O Povo Misterioso Sherpa dos Himalaias
- Julie
- Última Atualização : 2025-09-12
Os sherpas vivem dispersos em ambos os lados dos Himalaias, principalmente no Nepal, e alguns no Tibete, Índia (Siquim) e Butão. O povo sherpa fala a língua sherpa, bem como o tibetano. 'Sher' refere-se ao leste, 'pa' refere-se a pessoas, juntos significa 'povo do leste'. Diz-se que os sherpas são originários da região de Kham, no leste do Tibete. Embora originalmente nómadas, no século XV, os sherpas começaram a migrar para o Nepal, vivendo como comerciantes (sal, lã e arroz), pastores (iaques e vacas) e agricultores (batatas, cevada e trigo sarraceno). Os sherpas do Nepal formaram quatro clãs separados: Minyagpa, Thimmi, Sertawa e Chawa.

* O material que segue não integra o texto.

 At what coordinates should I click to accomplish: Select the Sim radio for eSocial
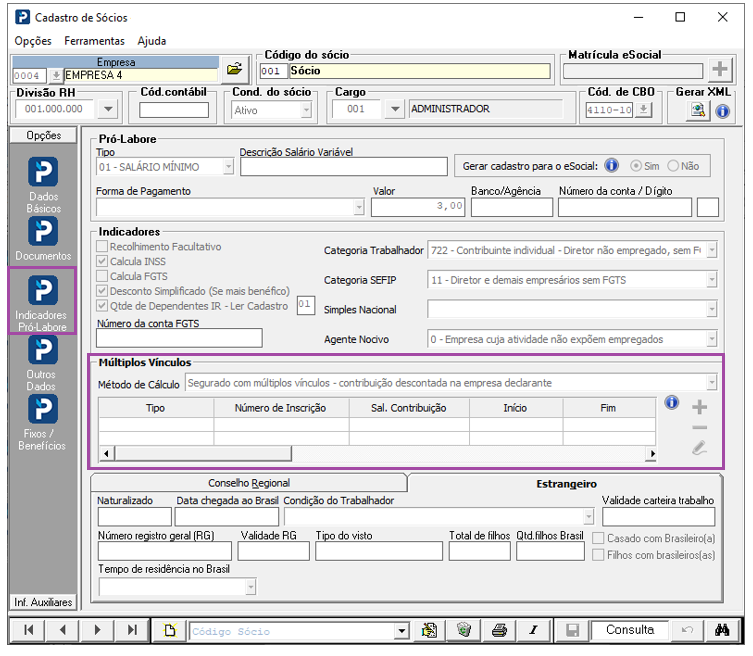coord(635,166)
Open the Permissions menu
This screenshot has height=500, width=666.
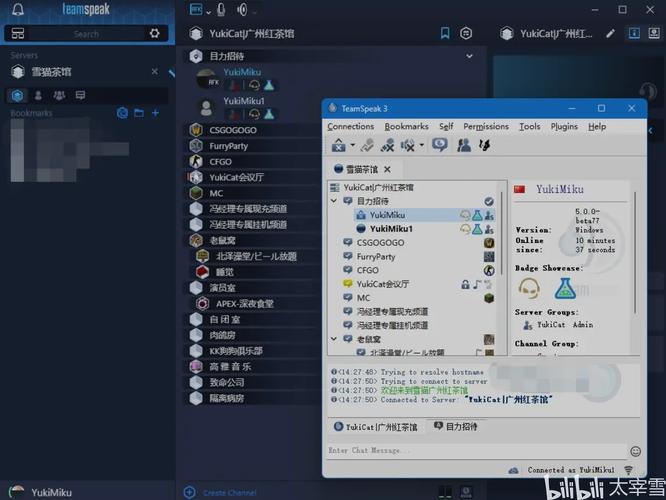coord(486,127)
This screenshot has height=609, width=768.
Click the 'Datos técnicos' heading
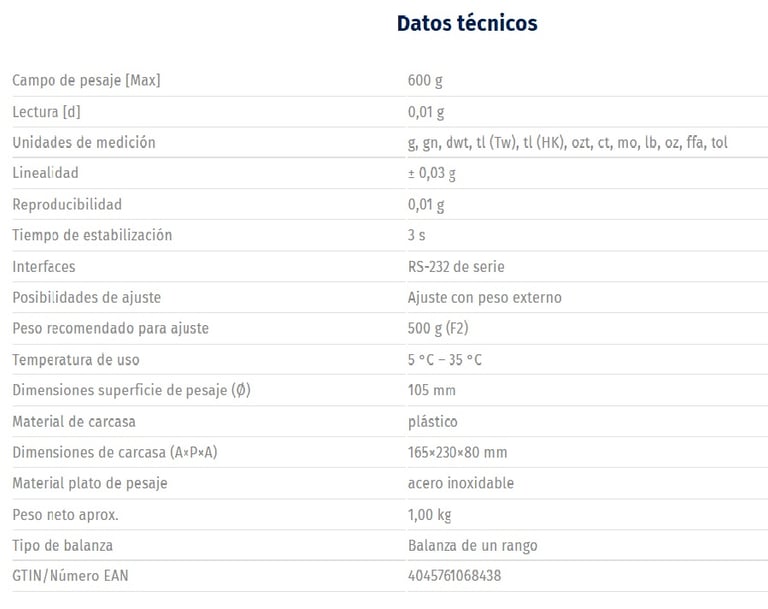point(466,23)
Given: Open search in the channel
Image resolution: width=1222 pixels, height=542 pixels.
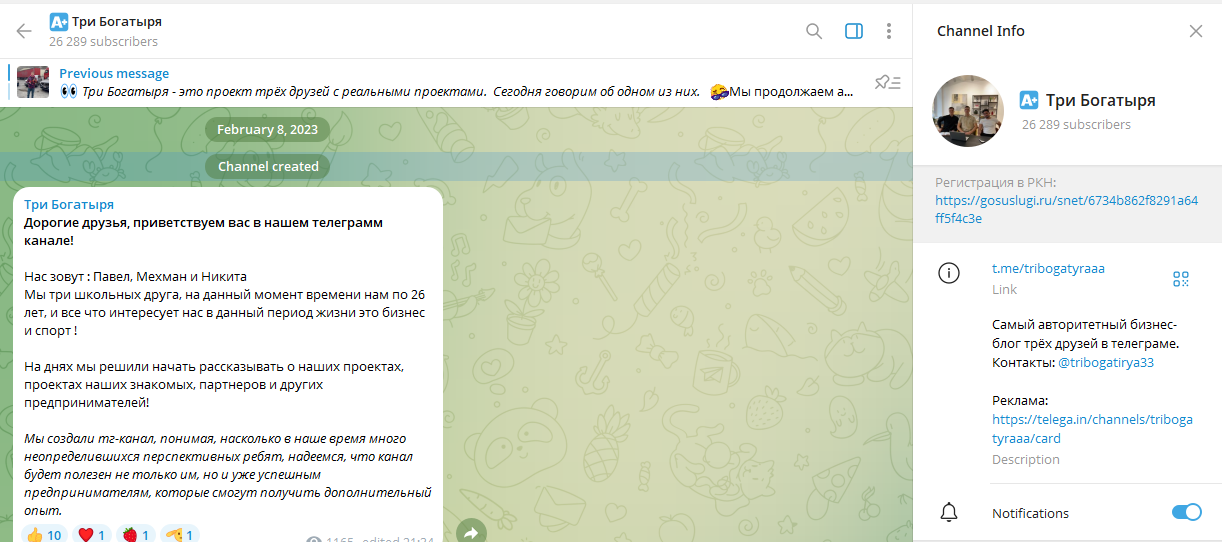Looking at the screenshot, I should (814, 31).
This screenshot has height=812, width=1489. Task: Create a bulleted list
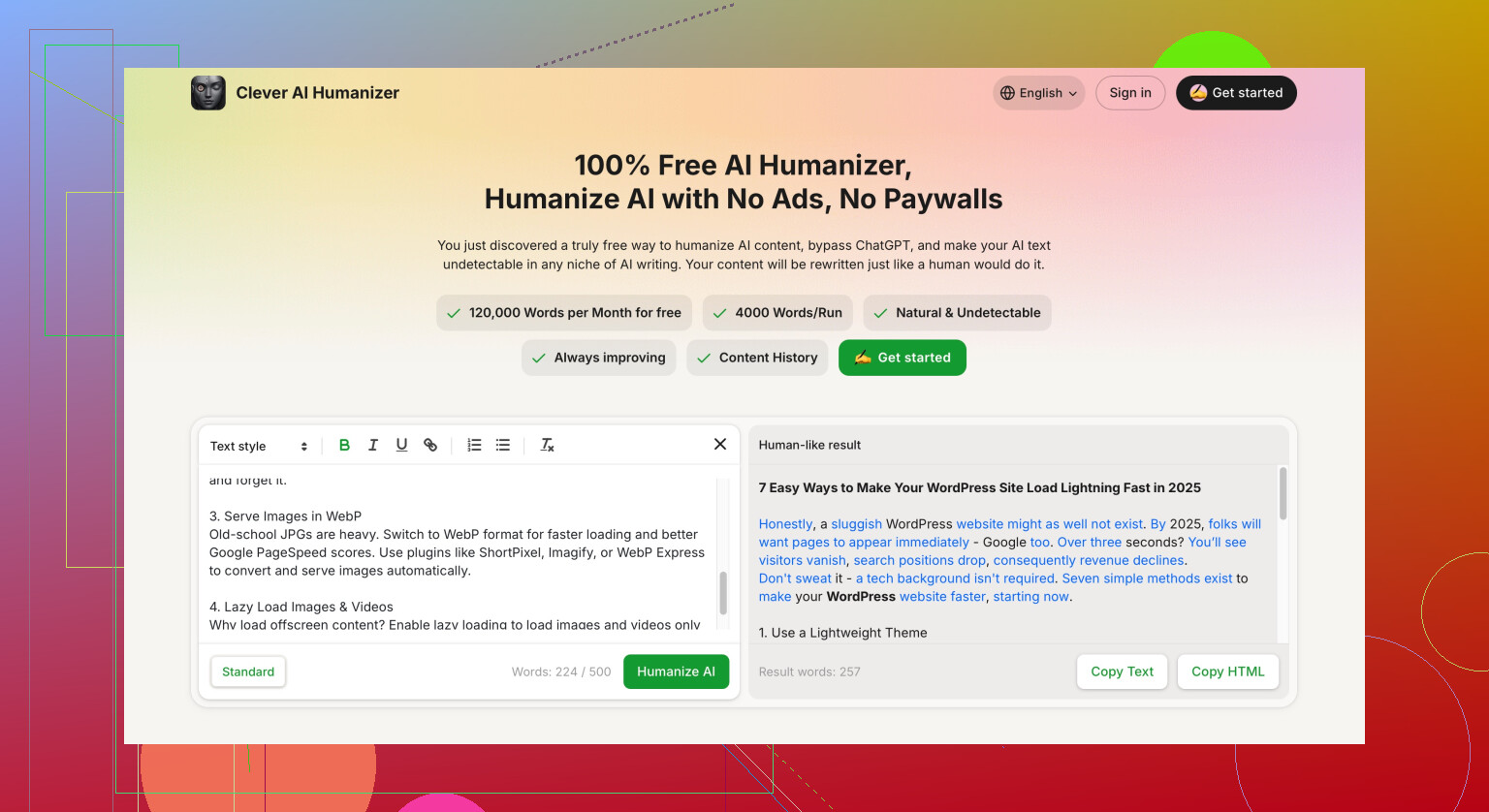503,445
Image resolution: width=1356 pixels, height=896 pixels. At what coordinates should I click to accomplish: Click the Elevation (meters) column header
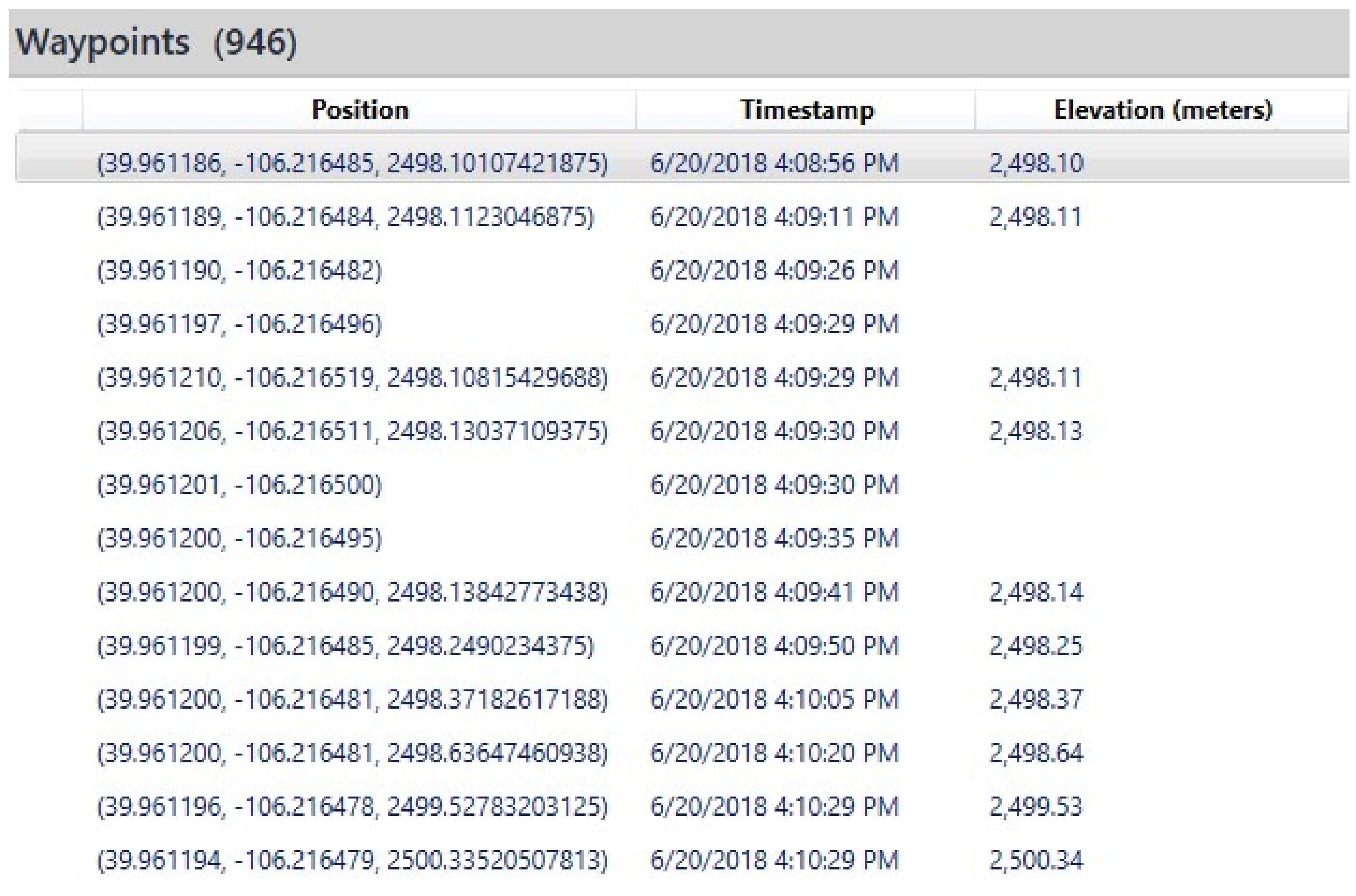(1163, 110)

O misterioso Monte Everest nutre os sherpas e, ao mesmo tempo, dá-lhes uma cor misteriosa. Os sherpas costumavam estar quase isolados do mundo e mais tarde tornaram-se famosos por serem guias ou carregadores para equipas de alpinismo de vários países que subiram o Monte Everest. Pode dizer-se que foi o Monte Everest que fez o mundo conhecer os sherpas.
Visão Geral
Este grupo indígena misterioso existe nos Himalaias há milhares de anos e sempre se estabeleceu aqui. O prestigiado Baima Living Buddha entre os sherpas disse que quando os seus antepassados falavam sobre si mesmos, também mencionavam 'mi nia', um lugar de onde vieram. Em tibetano, o termo 'mi nia' refere-se ao povo Dangxiang Qiang ou ao povo Xixia, e é um nome nobre.
Os corpos dos sherpas têm uma tolerância ao frio super e uma forte capacidade pulmonar. Eles adaptaram-se totalmente ao clima do planalto, e conseguem escalar montanhas como se estivessem a andar no chão. Por isso, os sherpas são conhecidos como os "carregadores dos Himalaias". Quase todas as expedições que vêm escalar o Monte Everest contratam sherpas para os ajudarem a chegar ao cume. Eles não só podem explorar o caminho, colocar escadas e estender cordas, como também podem transportar os bens de primeira necessidade para o acampamento na montanha com antecedência. Portanto, sempre que se menciona o termo "sherpa", o que as pessoas pensam é no carregador que está a carregar a carga e a avançar nas montanhas cobertas de neve. No contexto inglês, sherpa até se tornou um verbo, como em "Podes sherpar uma mochila para mim?"
Onde vivem os Sherpas?
Os sherpas habitam principalmente a parte norte do distrito de Sagarmatha, ao longo dos vales do rio Dudh Kosi e seus afluentes. Também estão distribuídos nos vales superiores de Trisuli em Helambu e Langtang, e nas montanhas orientais do Nepal. Alguns vivem nas densas selvas na fronteira entre o Nepal e o Tibete e alguns grupos menores vivem na área oriental de Taplejung. Além disso, há alguns sherpas dispersos em Siquim e Butão. A sua população principal está concentrada na área de Solu Khumbu, com cerca de 80.000 nepaleses a viver lá.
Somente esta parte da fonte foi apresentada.